Is this on WMF labs for testing purposes? From a brief read of the extension info page I
see that a user would be able to save their drafts and access them - but thinking from a
helping new users perspective, is there a way for other users (admins?) to access these
drafts to help newbies who wonder where their drafts are when they navigate away from the
page? This is going to need a lot of documentation, help page information etc as the idea
of drafts is a new concept. New terminology may need to be introduced now - we currently
'save' a page, but you would 'publish' a draft.
To add to Oliver's comments below, what would the proposed workflow for editing be?

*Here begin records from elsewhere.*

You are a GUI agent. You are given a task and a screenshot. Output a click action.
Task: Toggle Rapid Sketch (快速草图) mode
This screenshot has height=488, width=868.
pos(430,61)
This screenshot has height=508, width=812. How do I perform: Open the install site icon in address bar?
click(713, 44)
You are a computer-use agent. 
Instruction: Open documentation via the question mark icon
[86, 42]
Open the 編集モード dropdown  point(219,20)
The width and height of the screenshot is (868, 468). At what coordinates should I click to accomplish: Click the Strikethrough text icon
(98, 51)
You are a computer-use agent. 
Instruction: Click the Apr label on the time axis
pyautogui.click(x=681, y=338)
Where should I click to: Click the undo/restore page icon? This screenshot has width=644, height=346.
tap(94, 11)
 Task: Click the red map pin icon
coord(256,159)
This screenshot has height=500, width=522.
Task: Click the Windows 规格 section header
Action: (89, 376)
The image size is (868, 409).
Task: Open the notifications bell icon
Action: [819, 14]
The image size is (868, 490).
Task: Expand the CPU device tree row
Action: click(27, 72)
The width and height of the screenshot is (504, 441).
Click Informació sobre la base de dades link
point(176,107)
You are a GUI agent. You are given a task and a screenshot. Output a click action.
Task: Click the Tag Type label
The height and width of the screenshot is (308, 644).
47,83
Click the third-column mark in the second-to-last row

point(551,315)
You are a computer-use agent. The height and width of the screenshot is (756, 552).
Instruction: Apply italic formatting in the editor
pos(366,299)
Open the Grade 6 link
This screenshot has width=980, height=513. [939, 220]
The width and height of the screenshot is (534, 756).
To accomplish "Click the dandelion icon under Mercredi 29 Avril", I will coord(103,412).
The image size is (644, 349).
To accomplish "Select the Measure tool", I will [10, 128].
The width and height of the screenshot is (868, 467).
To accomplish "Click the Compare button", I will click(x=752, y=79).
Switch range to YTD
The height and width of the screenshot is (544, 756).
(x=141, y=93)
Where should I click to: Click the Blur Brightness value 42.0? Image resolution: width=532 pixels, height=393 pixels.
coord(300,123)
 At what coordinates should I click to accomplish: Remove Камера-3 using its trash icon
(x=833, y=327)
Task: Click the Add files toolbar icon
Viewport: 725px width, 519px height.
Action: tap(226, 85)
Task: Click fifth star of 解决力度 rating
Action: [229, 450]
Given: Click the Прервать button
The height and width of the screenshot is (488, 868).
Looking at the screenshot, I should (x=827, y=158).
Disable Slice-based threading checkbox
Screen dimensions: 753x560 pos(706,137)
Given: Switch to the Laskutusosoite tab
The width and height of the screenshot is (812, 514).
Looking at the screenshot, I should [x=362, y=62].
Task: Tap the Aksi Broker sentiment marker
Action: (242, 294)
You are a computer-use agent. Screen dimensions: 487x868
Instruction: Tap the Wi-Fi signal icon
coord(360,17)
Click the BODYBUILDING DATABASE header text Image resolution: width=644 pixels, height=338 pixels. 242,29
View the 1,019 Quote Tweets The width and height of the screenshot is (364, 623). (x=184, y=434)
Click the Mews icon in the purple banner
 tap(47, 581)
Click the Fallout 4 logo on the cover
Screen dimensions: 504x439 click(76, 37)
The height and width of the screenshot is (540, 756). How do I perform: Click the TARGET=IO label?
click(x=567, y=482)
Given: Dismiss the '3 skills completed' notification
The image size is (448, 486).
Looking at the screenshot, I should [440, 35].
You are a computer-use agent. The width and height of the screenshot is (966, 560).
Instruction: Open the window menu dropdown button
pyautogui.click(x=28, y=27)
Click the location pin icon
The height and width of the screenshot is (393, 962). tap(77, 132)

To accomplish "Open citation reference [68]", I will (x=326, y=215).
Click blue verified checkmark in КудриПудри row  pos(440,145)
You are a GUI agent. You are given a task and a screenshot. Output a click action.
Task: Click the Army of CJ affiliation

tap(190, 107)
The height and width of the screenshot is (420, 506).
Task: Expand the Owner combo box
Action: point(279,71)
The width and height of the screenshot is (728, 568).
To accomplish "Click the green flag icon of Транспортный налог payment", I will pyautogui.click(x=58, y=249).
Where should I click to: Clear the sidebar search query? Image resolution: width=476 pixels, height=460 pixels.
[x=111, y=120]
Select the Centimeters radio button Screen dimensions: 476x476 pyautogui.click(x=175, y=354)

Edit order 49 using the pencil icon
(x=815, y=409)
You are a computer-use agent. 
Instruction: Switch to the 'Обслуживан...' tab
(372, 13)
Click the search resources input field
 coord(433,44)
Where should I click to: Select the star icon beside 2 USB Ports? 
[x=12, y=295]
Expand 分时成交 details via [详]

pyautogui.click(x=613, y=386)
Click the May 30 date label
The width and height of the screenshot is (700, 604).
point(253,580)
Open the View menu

Edit page -> Save draft -> Publish draft
Edit page -> Save page
What about when someone wants to 'unpublish' a draft? I imagine there could be
instances when users would accidentally publish their drafts and then wouldn't want
the old drafts to be publicly viewable.
Excuse me if all of these discussions have already happened, if they have I appear to have
missed them!
Thehelpfulone
Sent from my iPhone
On 15 Sep 2012, at 22:10, Oliver Keyes <okeyes(a)wikimedia.org> wrote:
Gotcha. I'm going to reply there, but to duplicate
my comments for the sake of people not following the bugzilla thread:
TL;DR, I really oppose turning this on with the way it's formatted now and using the
process that's being discussed.
*For more detail on each point; this is not, as MzMcBride claims, "just a change to
core functionality". It introduces a completely new workflow, alters existing ones
and sticks a big button on the (already overfilled) page that we know all editors are
going to see. There is no way this can be turned on without a community discussion unless
you want a raging storm of anger hurled in the direction of whoever hits the big red
button.
*The UI elements clash with current thinking about the direction that we're going in.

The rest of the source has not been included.